Screenshot grounding data
--- START ---
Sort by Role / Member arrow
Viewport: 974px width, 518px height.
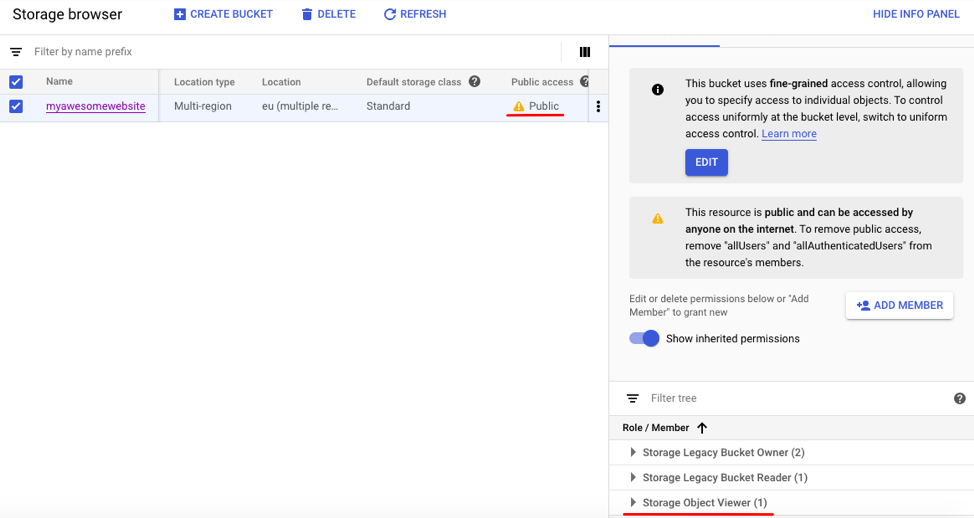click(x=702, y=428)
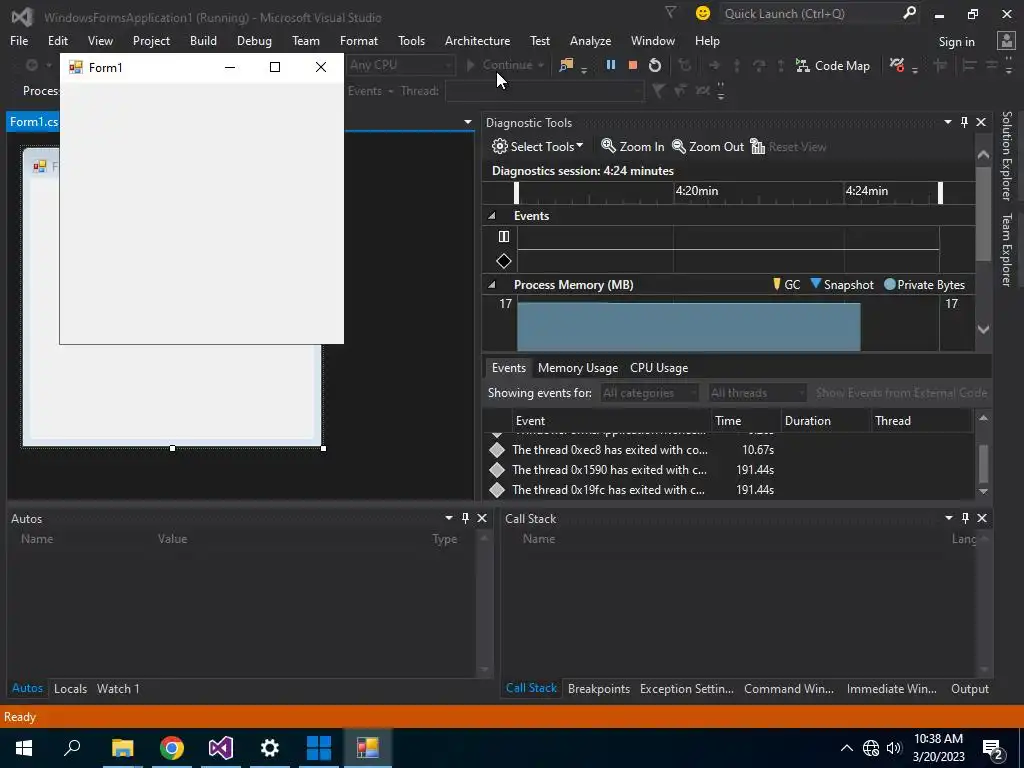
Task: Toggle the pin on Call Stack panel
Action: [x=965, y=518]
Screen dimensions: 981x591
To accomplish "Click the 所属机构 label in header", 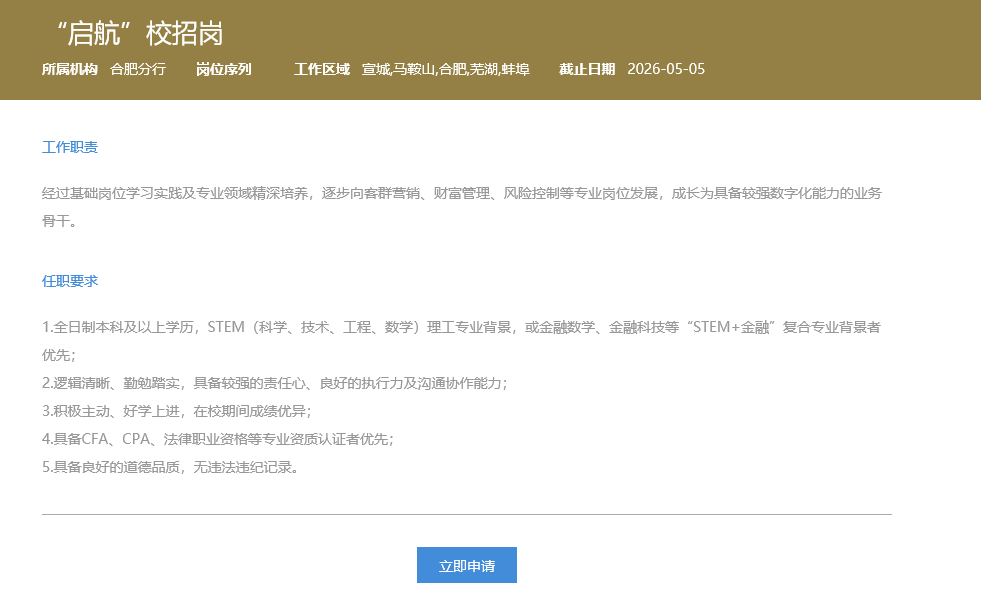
--- END ---
## Work instructions
Only the lines from the line holding "Viewport: 974px width, 518px height." through the last line above belong in the answer, repeated exactly; the pictures do not.

## Answer space
Viewport: 974px width, 518px height.
click(x=702, y=428)
Task: Toggle the pin on Call Stack panel
Action: [x=965, y=518]
Screen dimensions: 981x591
To accomplish "Click the 所属机构 label in header", 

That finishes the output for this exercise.